Next House Showers Bring No Flowers by Jess K. '10
They're just really, REALLY bad showers. Like really, REALLY bad.
It’s hard to remember a time during my senior year of high school when I wasn’t totally jazzed about MIT. I got accepted, and that was pretty much it for me. I was going to MIT. I never really entertained any possibility that there might be some cons to the pros – to me, MIT was perfect.
This is a bad attitude to have in all regards, because while it’s great to be excited, you forget that there’s no such thing as perfect. My friends at Stanford write me long, tormented emails about their food’s likeness to recycled cardboard; a girl I know at Berkeley calls me to complain about how her hall’s TV only plays in Spanish. I myself found MIT’s imperfections when I moved into Next House (not to mention that you can’t switch out of Next if you move here in your first year – but that’s a story for another time). We may not have fire alarms going off every month, but anyone living at Next House will tell you horror stories about our terrible, TERRIBLE showers. They have absolutely no pressure, so the water dribbles on you like it’s from a crack in the ceiling. Not only that, but the Next residents seem to lose all realization that they share the sanitation station with ten or so others the minute they get wet, and think it’s okay to leave the entire contents of their shower onto the part of the floor without a drain. At Next, you must swim before you shower.
Often times the aforementioned residents also think it’s okay to leave enough hair pooled around the drain to make you think they’d shaved a small cow.
Perhaps worst of all, we receive emails about every month telling us they’ll be shutting down all the hot water yet again to fix some eternally elusive water problem. Guys on my hall make arrangements to stay at their fraternities these nights; others (probably the people who leave puddles) think it’s not too much a price to pay to stay stinky for the day, at everyone else’s expense. Sometimes we don’t even get warning about hot water being shut off.

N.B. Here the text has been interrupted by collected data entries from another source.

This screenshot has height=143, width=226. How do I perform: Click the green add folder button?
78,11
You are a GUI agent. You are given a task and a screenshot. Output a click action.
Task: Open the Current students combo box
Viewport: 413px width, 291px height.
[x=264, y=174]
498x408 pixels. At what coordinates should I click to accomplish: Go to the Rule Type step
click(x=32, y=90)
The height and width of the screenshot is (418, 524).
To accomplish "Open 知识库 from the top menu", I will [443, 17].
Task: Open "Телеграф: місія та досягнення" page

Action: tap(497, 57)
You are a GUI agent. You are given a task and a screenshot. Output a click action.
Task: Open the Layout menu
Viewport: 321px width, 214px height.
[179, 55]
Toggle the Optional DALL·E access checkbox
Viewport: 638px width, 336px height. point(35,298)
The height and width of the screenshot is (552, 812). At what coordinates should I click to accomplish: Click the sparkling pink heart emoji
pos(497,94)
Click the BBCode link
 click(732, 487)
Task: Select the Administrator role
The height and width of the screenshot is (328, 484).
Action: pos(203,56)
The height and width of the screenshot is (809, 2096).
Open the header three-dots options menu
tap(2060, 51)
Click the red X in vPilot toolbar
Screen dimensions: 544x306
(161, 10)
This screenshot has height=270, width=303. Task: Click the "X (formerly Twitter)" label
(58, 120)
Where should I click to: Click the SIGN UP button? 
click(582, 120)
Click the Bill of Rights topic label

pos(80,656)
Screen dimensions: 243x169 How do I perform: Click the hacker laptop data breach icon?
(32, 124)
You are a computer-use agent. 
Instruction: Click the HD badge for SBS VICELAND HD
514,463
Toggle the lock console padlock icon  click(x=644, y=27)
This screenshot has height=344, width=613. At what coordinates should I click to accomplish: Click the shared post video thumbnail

The morning finals began, specifically on the morning of my 8.01 final that I was certain I would fail, I stepped into the shower to be greeted by water of temperatures like that of the San Francisco bay. Not a great way to start off a three-hour exam.
But don’t listen to me. Zach Ozer (Zozer) ’07, chairman of The Tech, can probably tell you about it better than I can. Here’s an email he sent out to Next Forum, our mailing list, about a week ago:
“Does anyone remember how, when the
elevator broke at BC, everyone affected got a refund of $25 in
TechCash from LarryBen’s Cookie Fund (http://www-tech.mit.edu/V125/PDF/N16.pdf)?
Since I’ve been here, I can’t even count the number of water shutdowns.
But I almost can :)
Here are my records… anyone with more complete records, please, by all
means fill in the blanks.
Total Shutdowns (Hot, cold, or both):
May 13, 2005
August 17, 2005
September 23, 2005
October 27, 2005
January 4, 2005
July 25th, 2006
August 23-24, 2006
September 13, 2006
October 17, 2006
December 8th, 2006
January 10, 2007
January 30, 2007
Partial (1+ bathroom afftected)
April 11th, 2005
September 9-26, 2005
Nov. 8th, 2005
Dec 6, 2006
Jan 11, 2006
If you read this as I do, we’re averaging 5 complete shutdowns per
year and 2.5 partial shutdowns. If your car broke down for a day 5
times in a year and wasn’t performing right 2.5 times per year, you’d
be able to return it under a lemon law.
Can we return Next House?
No. But someone from NextExec should raise hell about this.”
Now, I’m not saying that there might be some reason to why that guy I had to stand next to in chorus always smelled like old yogurt. MIT does have excellent showers in its other dorms (some of which have their own bathroom per room) and especially at the Z Center (they have great pressure!). But as someone who likes to enjoy a hot shower every morning, I’m almost definitely moving to another dorm next year. So to sum up, don’t get tunnel vision; your dream school most certainly isn’t going to be flawless. I’m here to share the wisdom I gain from college with you, so here it is: don’t be shocked when you get there to find everything’s not always puppies and rainbows. And pressurized hot showers.